Additional Features or Riders

  • The revival of a lapsed policy is possible if the policyholder submits a request for reinstatement within a timeframe of two years from the date of the first unpaid premium.
  • The policyholder has the option to decrease the Sum Assured if the need for protection decreases.
  • Various charges apply to this policy. They are as follows:
  • Premium Allocation Charge, which is deducted from the Premium paid by the customer. The balance is invested in the investments chosen by the policyholder
  • Policy Administration Charge is deducted at the start of each month.
  • Fund Management Charges are charged at a rate of 1.35% p.a. on the three unit linked funds while calculating the NAV on a daily basis.
  • At the beginning of each month, Mortality Charges are deducted by cancellation of units from the fund value.
  • Switching Charge – There is a limit of twelve free switches allowed in a single policy year. Subsequently each switch is charged at 0.5% of the amount switched, subject to a maximum of Rs. 500 per switch.
  • A Discontinuance Charge is levied for discontinuing the plan before the end of the policy term.
  • There are Miscellaneous Charges in the form of service tax and education cess, which is applied on the notification from the government from time to time.


  • The term insurance cover is void if the person insured, whether sane or insane at the time, commits suicide within one year from the start of the policy cover or reinstatement.
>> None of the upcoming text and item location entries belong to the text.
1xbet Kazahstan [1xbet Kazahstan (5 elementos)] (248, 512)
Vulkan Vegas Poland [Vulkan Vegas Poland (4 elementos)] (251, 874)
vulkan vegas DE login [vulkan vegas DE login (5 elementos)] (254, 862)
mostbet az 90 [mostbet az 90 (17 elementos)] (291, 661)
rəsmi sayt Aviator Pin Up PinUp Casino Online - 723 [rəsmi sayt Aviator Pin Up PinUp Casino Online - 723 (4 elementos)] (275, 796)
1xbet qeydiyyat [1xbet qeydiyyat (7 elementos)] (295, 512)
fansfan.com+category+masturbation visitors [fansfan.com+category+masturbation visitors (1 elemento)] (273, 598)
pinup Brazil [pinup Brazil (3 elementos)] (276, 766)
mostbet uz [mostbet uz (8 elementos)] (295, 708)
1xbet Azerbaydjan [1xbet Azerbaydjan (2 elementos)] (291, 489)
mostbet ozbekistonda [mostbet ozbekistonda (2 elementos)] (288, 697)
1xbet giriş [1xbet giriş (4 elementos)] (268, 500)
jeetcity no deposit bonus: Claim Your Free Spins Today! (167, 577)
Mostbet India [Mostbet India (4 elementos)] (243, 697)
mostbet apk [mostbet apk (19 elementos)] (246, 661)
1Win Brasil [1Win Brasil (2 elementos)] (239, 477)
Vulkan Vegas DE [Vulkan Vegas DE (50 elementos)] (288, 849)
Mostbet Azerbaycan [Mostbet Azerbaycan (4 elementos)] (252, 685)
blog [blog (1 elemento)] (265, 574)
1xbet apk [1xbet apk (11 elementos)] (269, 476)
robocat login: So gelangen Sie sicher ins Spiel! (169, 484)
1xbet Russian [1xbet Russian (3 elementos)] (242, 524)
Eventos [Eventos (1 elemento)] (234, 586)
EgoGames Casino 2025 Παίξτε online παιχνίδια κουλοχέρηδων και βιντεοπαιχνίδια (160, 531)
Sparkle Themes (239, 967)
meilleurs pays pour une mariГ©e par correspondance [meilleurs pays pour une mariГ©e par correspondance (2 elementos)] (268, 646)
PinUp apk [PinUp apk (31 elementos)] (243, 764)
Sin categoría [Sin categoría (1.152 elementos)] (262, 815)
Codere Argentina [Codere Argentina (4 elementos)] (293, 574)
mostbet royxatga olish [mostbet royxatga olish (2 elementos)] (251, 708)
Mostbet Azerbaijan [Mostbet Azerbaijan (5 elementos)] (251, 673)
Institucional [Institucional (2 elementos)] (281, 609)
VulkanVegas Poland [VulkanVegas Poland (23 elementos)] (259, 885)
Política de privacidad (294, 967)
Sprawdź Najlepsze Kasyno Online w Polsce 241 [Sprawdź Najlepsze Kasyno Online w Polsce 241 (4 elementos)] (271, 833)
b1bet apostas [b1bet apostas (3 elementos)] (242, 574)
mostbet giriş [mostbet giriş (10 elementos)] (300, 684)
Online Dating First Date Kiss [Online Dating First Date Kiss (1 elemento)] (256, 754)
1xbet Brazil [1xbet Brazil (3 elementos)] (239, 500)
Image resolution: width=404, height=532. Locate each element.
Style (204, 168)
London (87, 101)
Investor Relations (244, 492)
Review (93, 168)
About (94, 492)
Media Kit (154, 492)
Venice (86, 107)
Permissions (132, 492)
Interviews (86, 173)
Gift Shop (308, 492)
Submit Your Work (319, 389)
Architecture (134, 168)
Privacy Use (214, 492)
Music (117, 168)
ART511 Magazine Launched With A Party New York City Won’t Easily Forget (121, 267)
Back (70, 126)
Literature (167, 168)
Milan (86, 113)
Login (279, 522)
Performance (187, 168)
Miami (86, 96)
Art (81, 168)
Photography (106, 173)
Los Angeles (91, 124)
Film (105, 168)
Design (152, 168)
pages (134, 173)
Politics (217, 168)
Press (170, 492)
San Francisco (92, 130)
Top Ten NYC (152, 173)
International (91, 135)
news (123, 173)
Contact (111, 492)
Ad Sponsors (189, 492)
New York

The company will refund the Fund Value as on the date of death.
  • The Accidental Death benefit is not paid if the death was caused directly or indirectly by alcohol or drug abuse, failure to seek or follow medical advice, engaging in racing of any kind excluding athletics and swimming, any kind of war or riots, participation in hazardous pastimes, any mental or functional disorder, etc.

Documents Required

The policyholder has to fill up an ‘Application form’ with photo identity proof (Passport, PAN Card or Driving License) and income proof in the form of a copy of the latest ITR or Form 16 or copies of the last three months salary slips.